En el siglo XX, las mujeres en forma individual y en conjunto siguieron rompiendo barreras. La gran ola del sufragismo mundial se agigantó en los años 30, pero México se quedó rezagado por la duda, en una elección concreta, sobre por quién iban a votar las mujeres, quién las iba a manipular, siempre menospreciando sus capacidades para tomar decisiones.
De este modo, las mujeres siguieron exigiendo derechos y los hom bres siguieron valorando cuándo iban a hacer concesiones y en qué medida.

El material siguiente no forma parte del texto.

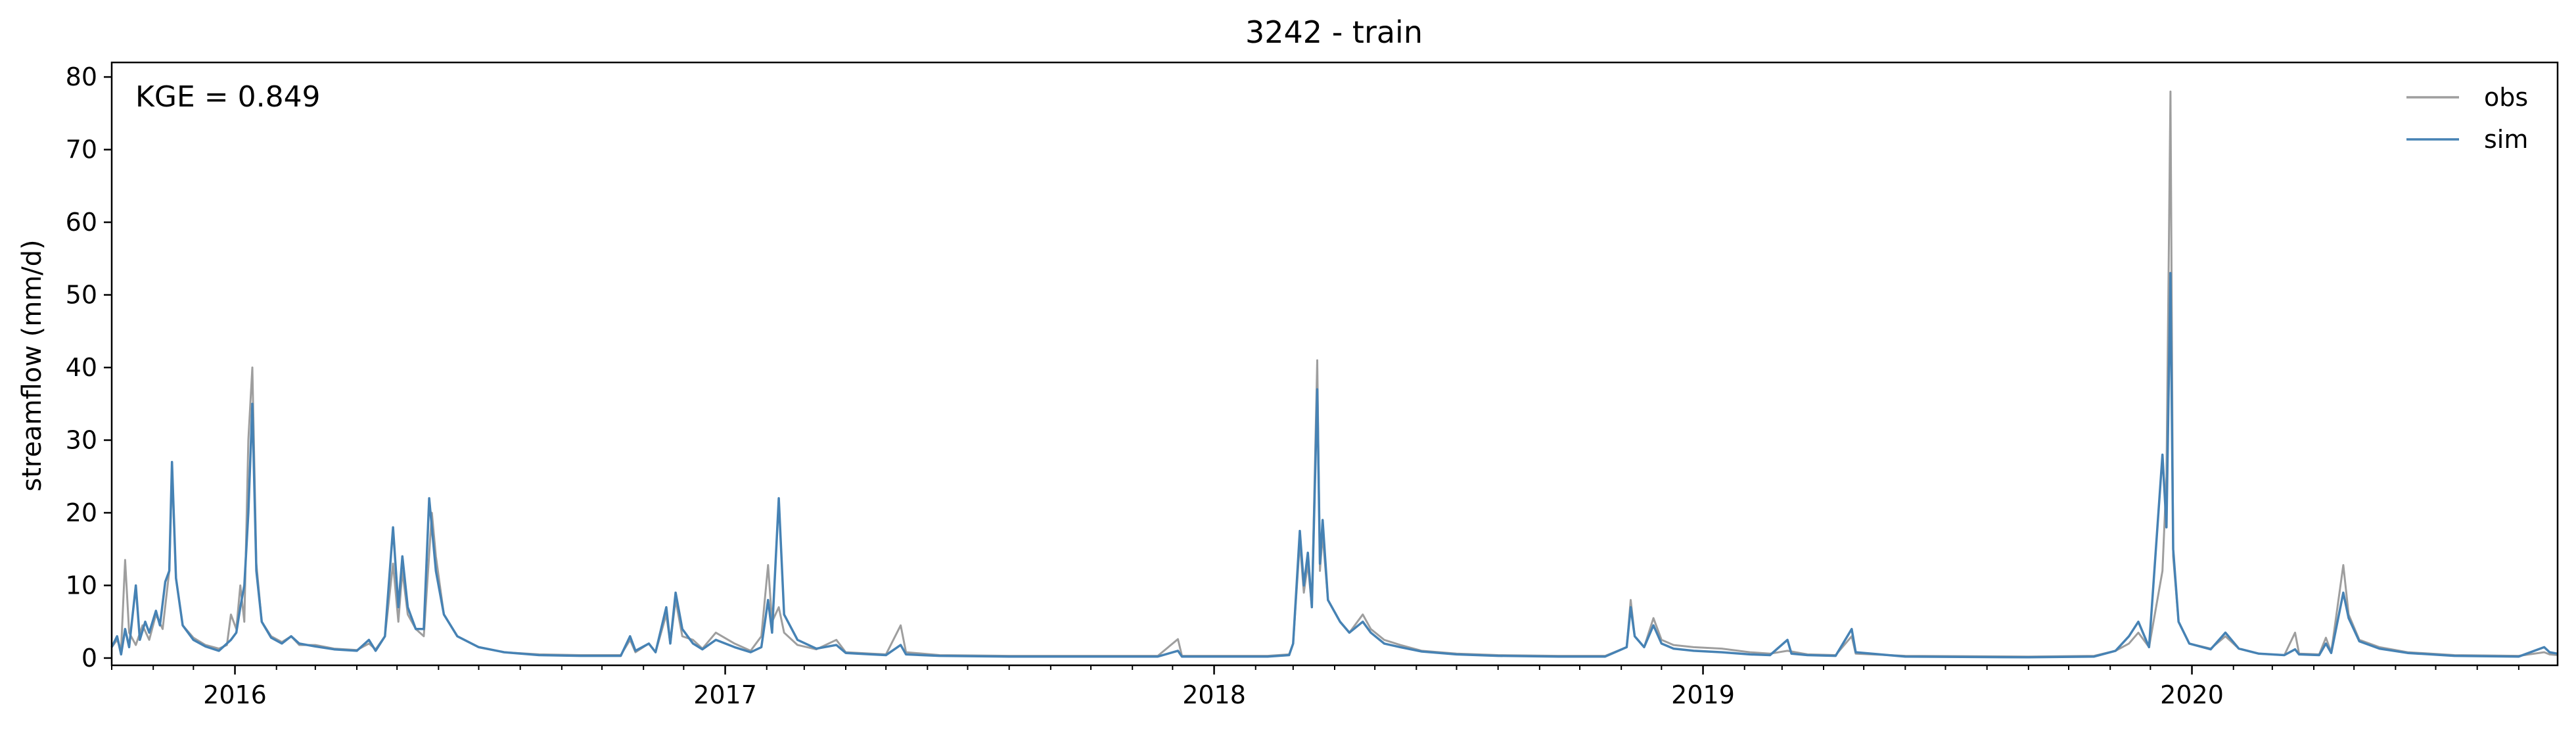  I want to click on legend-label-obs: obs, so click(2506, 98).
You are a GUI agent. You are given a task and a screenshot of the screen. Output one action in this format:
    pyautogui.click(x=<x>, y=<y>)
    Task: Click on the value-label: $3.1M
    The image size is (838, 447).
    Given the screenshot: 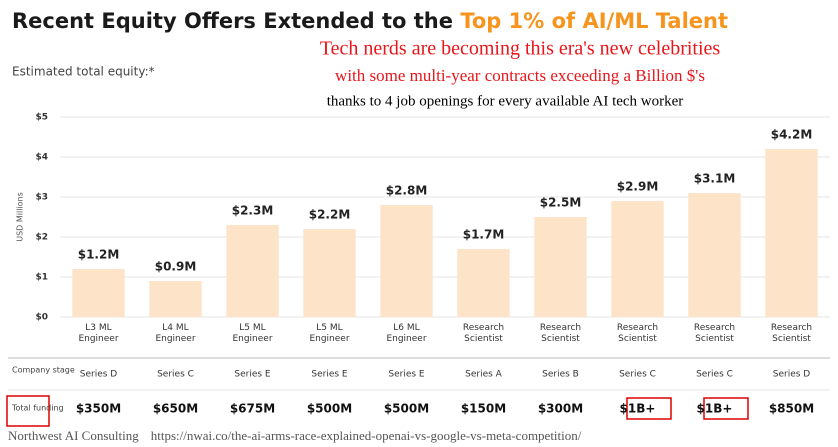 What is the action you would take?
    pyautogui.click(x=715, y=179)
    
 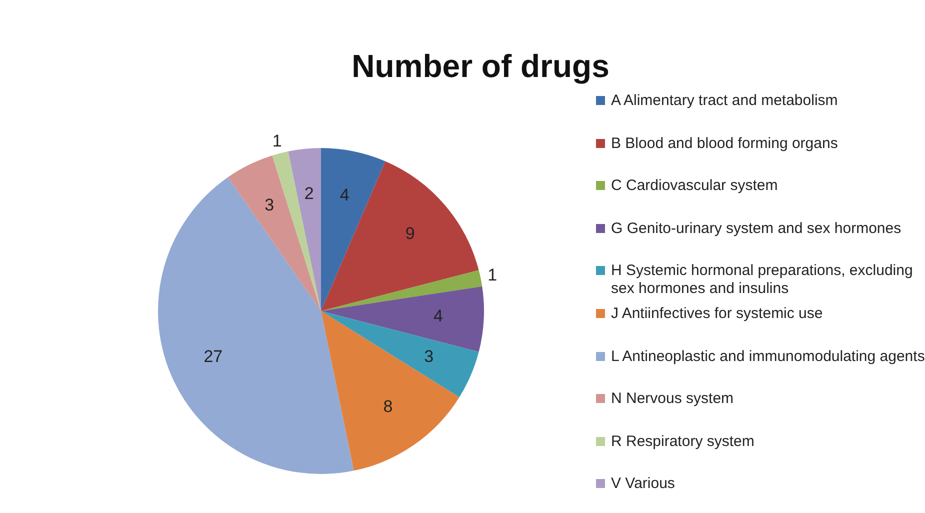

Ya logrado el objetivo de participar en lo público, no se modificaron las obligaciones asignadas en lo privado. Las tareas de cuidado y organización de la casa les siguieron tocando en su totalidad. Se aceptaron las retadoras y extenuantes dobles jornadas. Fue mucho más tarde cuando se comenzó a reflexionar acerca de la necesaria presencia de los hombres en lo privado. Esto es, involucrarlos en su responsabilidad en el cuidado de los hijos o de las personas mayores y, en general, en la organización del hogar. Vinieron, por supuesto, las resistencias.
Cuando estamos por conmemorar los 70 años del sufragio femenino en México, es importante hacer el recuento de lo avanzado; pero también urge enfocarse en lo privado. Hoy queda claro que fomentar masculinidades positivas en el espacio doméstico es una tarea indispensable para avanzar en la larga lucha por la igualdad.